Once caught up in the world of Elizabeth Hand’s protagonist, Cass Neary (Available Dark), her search for elusive lover Quinn O’Boyle becomes a conscious choice. Neary is no ordinary protagonist, her history and proclivities lurking near the dark side of human nature than the light. So it was in
Available Dark, when Cass got caught up in the seedier side of Reykjavik, Iceland, catching up with Quinn only to be forced to return to London under a stolen passport, as needful of anonymity as Quinn, a wanted man in England.
Born in New York City, Cass Neary is a child of the punk movement, the nihilism of dark, drug-fueled nights.
Her appreciation for the underbelly of city life and artistic temperament runs afoul of a downward-spiraling scene but fuels her photographs, a constant source of creativity in finding her unique voice: “I’m the ghost of punk, haunting the twenty-first century in disintegrating black and white.” London became her playground, the source of inspiration and self-destructiveness that leads her from one place to another in search of her soul mate, Quinn, from London to Reykjavik and back.

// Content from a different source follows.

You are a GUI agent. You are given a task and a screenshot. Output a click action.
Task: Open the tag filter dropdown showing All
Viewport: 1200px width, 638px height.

She cuts her teeth on the sharp edges of the streets, Quinn inhabiting the narrow chambers of her heart. Like a welcome breath of oxygen after a deep plunge into the sea, Neary inhales Quinn each time they meet again, the only man who truly knows her.
She wanders through the dingy bars of London’s edgy underground music scene, through the tangled relationships of wealthy ex-hippies and punks and their entourage. She attends a party at the home of Mallory and Morven Dunfries, the king and queen of the alternative culture of music and filmmaking of an earlier generation, past glories thriving in the drugged decadence of wealth and excess. Skirting the edges of the gathering, Cass studies the players. A transient existence become a way of life; her camera is her only companion, a rough-edged exterior hiding a brilliant mind and a talent for capturing stark, arresting images on film. No longer young, Cass is growing tired of hardship, using her instincts to survive the unspoken rules of this underground way of life. And no sooner does Cass rendezvous with Quinn than he disappears again.
After a series of brutal murders in London that link directly to Morven and Mallory Dunfries, Cass finds herself in the isolated landscape of Land’s End on the coast of the continent, far from the city, land owned by the Dunfries, the scene of an infamous underground movie that has become a cult favorite. It is in Land’s End that Cass faces the detritus of a lifestyle grown stale and destructive, a rebellious young woman she meets there reminding her of those years when her art infused everything she did. Facing unexpected challenges in this isolated place, Cass survives, leaves quietly, the future clearer.
Dark, drug and crime-riddled as they are, Hand’s Cass Neary novels are daring, fearless forays into strange landscapes, from the otherworldly coast of Land’s End to scenes of a near-dystopian London, with its boarded-up mansions and burrow-like squats. Delightfully acerbic, Neary accumulates the cultural details of each new situation, scanning, categorizing, choosing her options. This eccentric, flawed protagonist is made more human, memorable for her boundary-breaking behavior, her intimate thoughts, fears and ragged dreams kept in a private vault shared only with Quinn. Cass treads the garbage-strewn alleys and cobbled streets only the denizens of poverty inhabit, civilization’s refuse rebuilt from scraps, violence, and the demands of survival. Bathed in shadow, Cass Neary’s photographs illuminate this alternative universe: “They were all broken people. I know because I broke some of them.” The journey is not yet finished.